Obreiros são presos por falsas acusações

| 15/07/2011 - 00:00


Dois obreiros foram presos na Índia. Um deles foi libertado no mesmo dia, horas depois, mas o outro permanece na prisão.

Rahul AAkkunj foi preso no dia 2 de julho, acusado de ser membro de um conhecido grupo rebelde. Rahul não faz parte desse grupo, ao contrário, ele é pastor de uma igreja na vila onde está preso. As acusações vieram após uma reunião de oração e jejum liderada por Rahul. Os moradores da comunidade local se espantaram com o crescimento da igreja e estavam com medo de a religião tradicional ser suplantada.

Rahul foi levado à cadeia na segunda-feira e tentou pagar a fiança, mas isso lhe foi recusado. As autoridades locais disseram que as acusações contra Rahul são graves e ele deverá permanecer na prisão, até que haja uma audiência sobre o caso.

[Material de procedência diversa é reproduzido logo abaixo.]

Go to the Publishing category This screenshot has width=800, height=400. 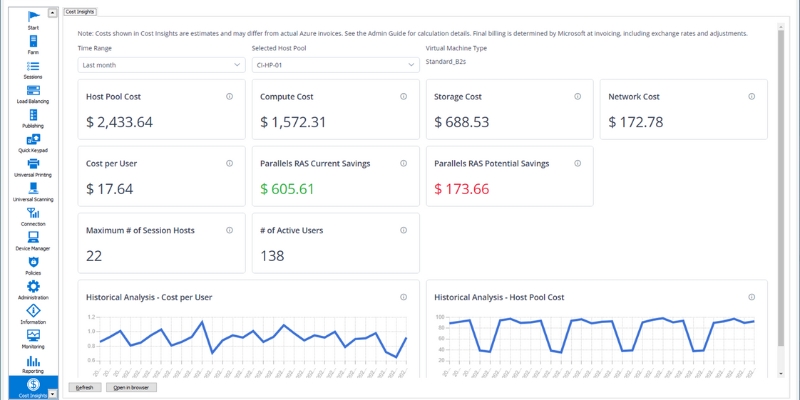point(33,118)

Alguns quilômetros mais à frente, Murli Ghulam foi preso no sábado. Ele foi acusado de forçar pessoas a se converter ao cristianismo, depois de ter organizado uma reunião de oração para 25 pessoas na casa de um cristão local. Um grupo de extremistas anticristãos levou a polícia até a casa. Eles acabaram com o culto e prenderam o obreiro.

Murli foi interrogado pelas autoridades locais sobre as acusações que haviam sido levantadas contra ele. Ele explicou com clareza que não estava obrigando ninguém a mudar de fé e se tornar um cristão. Ele foi libertado no domingo.

As regiões em que Murli e Rahul servem possuem rigorosas leis, que delineiam o processo pelo qual um indivíduo pode mudar de religião. As regras são oficialmente conhecidas como “leis de liberdade de religião”, e foram decretadas para evitar a conversão pela força, por fraude ou por aliciamento.

As leis foram criadas para proteger aqueles que praticam as religiões tradicionais de ser forçados a se converter à fé ocidental por um pastor ou obreiro. Em muitos casos, especialmente aqueles que envolvem o cristianismo, os extremistas acusam os pastores de forçar as pessoas a mudar de fé, mesmo quando eles testemunham que escolheram por vontade própria, como no caso de Murli.

Em algumas áreas, os novos crentes são obrigados a registrar sua religião no governo local. Há uma infinidade de penalidades e multas para quem não seguir todas as regras descritas nessa legislação.